Module lingua.builder
Classes
class LanguageDetectorBuilder (languages: frozenset)
-
This class configures and creates an instance of LanguageDetector.
Static methods
def from_all_languages() ‑> LanguageDetectorBuilder
-
Create and return an instance of LanguageDetectorBuilder with all built-in languages.
def from_all_languages_with_arabic_script() ‑> LanguageDetectorBuilder
-
Create and return an instance of LanguageDetectorBuilder with all built-in languages supporting the Arabic script.
def from_all_languages_with_cyrillic_script() ‑> LanguageDetectorBuilder
-
Create and return an instance of LanguageDetectorBuilder with all built-in languages supporting the Cyrillic script.
def from_all_languages_with_devanagari_script() ‑> LanguageDetectorBuilder
-
Create and return an instance of LanguageDetectorBuilder with all built-in languages supporting the Devanagari script.
def from_all_languages_with_latin_script() ‑> LanguageDetectorBuilder
-
Create and return an instance of LanguageDetectorBuilder with all built-in languages supporting the Latin script.
def from_all_languages_without(*languages: Language) ‑> LanguageDetectorBuilder
-
Create and return an instance of LanguageDetectorBuilder with all built-in languages except those passed to this method.
def from_all_spoken_languages() ‑> LanguageDetectorBuilder
-
Create and return an instance of LanguageDetectorBuilder with all built-in spoken languages.

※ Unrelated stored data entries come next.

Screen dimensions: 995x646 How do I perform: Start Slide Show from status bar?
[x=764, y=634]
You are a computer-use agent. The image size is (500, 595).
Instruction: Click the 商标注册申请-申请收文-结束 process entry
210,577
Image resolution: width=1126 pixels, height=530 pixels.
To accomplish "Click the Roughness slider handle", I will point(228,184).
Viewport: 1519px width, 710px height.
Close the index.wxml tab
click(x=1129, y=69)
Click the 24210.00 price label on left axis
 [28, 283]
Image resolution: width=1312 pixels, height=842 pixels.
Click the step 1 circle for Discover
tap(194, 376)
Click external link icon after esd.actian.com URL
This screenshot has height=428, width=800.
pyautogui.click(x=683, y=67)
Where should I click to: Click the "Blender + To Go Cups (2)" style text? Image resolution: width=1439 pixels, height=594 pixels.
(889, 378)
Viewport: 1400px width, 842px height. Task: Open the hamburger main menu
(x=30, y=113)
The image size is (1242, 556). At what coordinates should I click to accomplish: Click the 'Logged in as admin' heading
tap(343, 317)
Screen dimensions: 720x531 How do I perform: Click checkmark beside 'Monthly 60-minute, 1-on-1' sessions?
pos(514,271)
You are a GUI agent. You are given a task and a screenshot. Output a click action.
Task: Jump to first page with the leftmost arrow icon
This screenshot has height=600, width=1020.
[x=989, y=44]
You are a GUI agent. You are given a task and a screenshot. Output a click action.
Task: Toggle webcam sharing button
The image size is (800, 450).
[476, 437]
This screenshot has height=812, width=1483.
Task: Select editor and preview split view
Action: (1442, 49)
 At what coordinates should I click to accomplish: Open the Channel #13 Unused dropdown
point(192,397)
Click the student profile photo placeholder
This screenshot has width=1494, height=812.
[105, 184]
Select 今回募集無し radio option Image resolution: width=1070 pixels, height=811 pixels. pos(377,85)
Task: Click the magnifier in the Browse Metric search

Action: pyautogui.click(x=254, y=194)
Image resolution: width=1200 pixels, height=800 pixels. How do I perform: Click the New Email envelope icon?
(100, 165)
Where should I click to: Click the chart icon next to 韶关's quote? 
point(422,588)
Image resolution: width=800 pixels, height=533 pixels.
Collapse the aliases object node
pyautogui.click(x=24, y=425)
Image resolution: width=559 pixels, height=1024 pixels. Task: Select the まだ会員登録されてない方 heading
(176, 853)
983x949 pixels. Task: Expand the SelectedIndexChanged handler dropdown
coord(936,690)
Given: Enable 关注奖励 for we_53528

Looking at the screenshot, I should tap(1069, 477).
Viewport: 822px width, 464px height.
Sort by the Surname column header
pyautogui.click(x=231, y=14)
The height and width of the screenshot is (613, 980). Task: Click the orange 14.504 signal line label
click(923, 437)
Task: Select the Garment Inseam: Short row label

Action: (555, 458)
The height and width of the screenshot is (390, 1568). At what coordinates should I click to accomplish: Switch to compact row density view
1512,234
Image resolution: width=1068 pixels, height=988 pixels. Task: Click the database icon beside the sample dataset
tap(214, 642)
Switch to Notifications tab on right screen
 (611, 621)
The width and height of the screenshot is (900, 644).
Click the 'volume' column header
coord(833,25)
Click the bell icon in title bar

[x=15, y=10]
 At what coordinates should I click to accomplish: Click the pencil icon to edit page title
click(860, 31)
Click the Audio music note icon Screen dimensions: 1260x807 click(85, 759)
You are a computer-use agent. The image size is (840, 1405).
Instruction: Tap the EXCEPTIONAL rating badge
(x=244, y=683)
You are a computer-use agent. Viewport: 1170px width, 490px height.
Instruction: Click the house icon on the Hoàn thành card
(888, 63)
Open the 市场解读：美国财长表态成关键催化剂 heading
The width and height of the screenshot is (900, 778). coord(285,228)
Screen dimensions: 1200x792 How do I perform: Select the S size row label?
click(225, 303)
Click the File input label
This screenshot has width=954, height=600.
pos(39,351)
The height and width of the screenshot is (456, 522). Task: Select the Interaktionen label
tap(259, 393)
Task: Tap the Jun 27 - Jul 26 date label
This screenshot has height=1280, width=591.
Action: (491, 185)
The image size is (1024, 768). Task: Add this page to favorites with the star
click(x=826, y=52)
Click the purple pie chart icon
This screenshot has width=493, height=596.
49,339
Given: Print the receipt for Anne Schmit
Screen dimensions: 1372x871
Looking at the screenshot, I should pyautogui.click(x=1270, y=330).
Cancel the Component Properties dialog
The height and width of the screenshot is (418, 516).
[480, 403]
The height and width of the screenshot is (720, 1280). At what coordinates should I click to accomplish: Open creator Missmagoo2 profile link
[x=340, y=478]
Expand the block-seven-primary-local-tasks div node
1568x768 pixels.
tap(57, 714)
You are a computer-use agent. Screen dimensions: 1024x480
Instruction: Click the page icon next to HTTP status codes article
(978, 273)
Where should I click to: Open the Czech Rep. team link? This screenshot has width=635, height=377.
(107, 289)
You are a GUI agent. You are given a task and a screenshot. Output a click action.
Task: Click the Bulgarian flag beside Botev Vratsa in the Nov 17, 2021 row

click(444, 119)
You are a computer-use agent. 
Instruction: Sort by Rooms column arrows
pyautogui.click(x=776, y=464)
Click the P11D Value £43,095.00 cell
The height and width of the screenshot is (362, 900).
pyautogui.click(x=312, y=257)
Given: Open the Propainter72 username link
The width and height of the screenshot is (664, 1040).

def from_iso_codes_639_1(*iso_codes: IsoCode639_1) ‑> LanguageDetectorBuilder
-
Create and return an instance of LanguageDetectorBuilder with the languages specified by the ISO 639-1 codes passed to this method.
Raises
ValueError
- if less than two ISO codes are specified
def from_iso_codes_639_3(*iso_codes: IsoCode639_3) ‑> LanguageDetectorBuilder
-
Create and return an instance of LanguageDetectorBuilder with the languages specified by the ISO 639-3 codes passed to this method.
Raises
ValueError
- if less than two ISO codes are specified
def from_languages(*languages: Language) ‑> LanguageDetectorBuilder
-
Create and return an instance of LanguageDetectorBuilder with the languages passed to this method.
Methods
def build(self) ‑> LanguageDetector
-
Create and return the configured LanguageDetector instance.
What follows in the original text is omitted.